L’affaire du journal «Republica» représente sans doute un des paroxysmes de la crise que traverse alors le Portugal. Elle intervient au mois de mai 1975 dans un climat de tension extrême. François Mitterrand mit aussitôt l’opinion publique française devant ses responsabilités. La riposte des socialistes portugais, avec des manifestations importantes qui mettent en évidence une large adhésion des masses à leur projet, permet de dépasser une crise qui risque alors d’être fatale au processus démocratique.
Lundi 26 mai
Ma chronique d’hier tombe à pic.
À Lisbonne paraissait jusqu’à ces derniers jours un journal qui portait le beau nom de Republica. Ce journal était socialiste. Il avait résisté pendant quarante ans aux coups des dictateurs : censure, interdictions, et de temps à autre prison pour ses rédacteurs.
La liberté au Portugal s’écrivait en quatre syllabes.

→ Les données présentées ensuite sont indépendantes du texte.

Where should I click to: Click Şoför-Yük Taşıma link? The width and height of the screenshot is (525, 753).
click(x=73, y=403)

Mais Republica n’existe plus. Son directeur, Raul Rego, locataire habituel des geôles de Salazar, a été séquestré dans son propre bureau et les presses occupées par un commando d’ouvriers que les socialistes portugais soupçonnent d’avoir été mobilisé par les soins du Parti communiste.
Roi Salomon à l’oeil borgne, le M.f.a. a rendu sa sentence en mettant les scellés.
Adieu presse libre !
Non, au revoir, si toutefois chacun prête la main à la démocratie en péril.

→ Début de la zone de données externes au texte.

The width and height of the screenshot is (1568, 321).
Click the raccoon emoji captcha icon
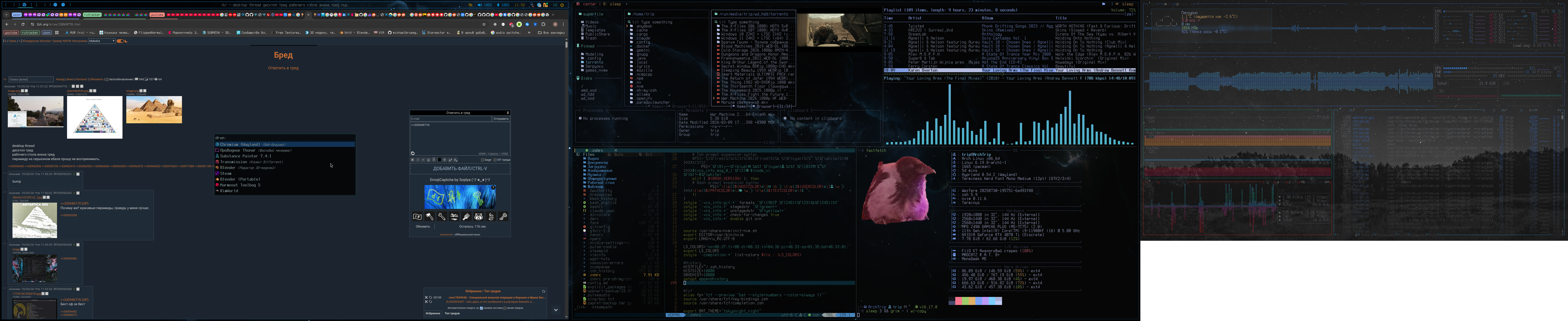pyautogui.click(x=478, y=216)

Déjà les partis communistes d’Italie et d’Espagne, pour ne parler que de pays occidentaux, se sont prononcés en condamnant l’opération. L’attitude du Parti communiste français paraît plus embarrassée.
Qu’un texte sur les libertés s’appelle charte (c’est le nôtre), code (c’est celui du gouvernement) ou déclaration (c’est le titre de l’important document que le P.c. vient de rendre public), la liberté d’expression s’inscrit au premier rang des droits élémentaires.
L’affaire de «Republica» est, de ce point de vue, très simple. Peut-être trop simple: on ne peut en effet répondre à la question posée que par oui ou par non.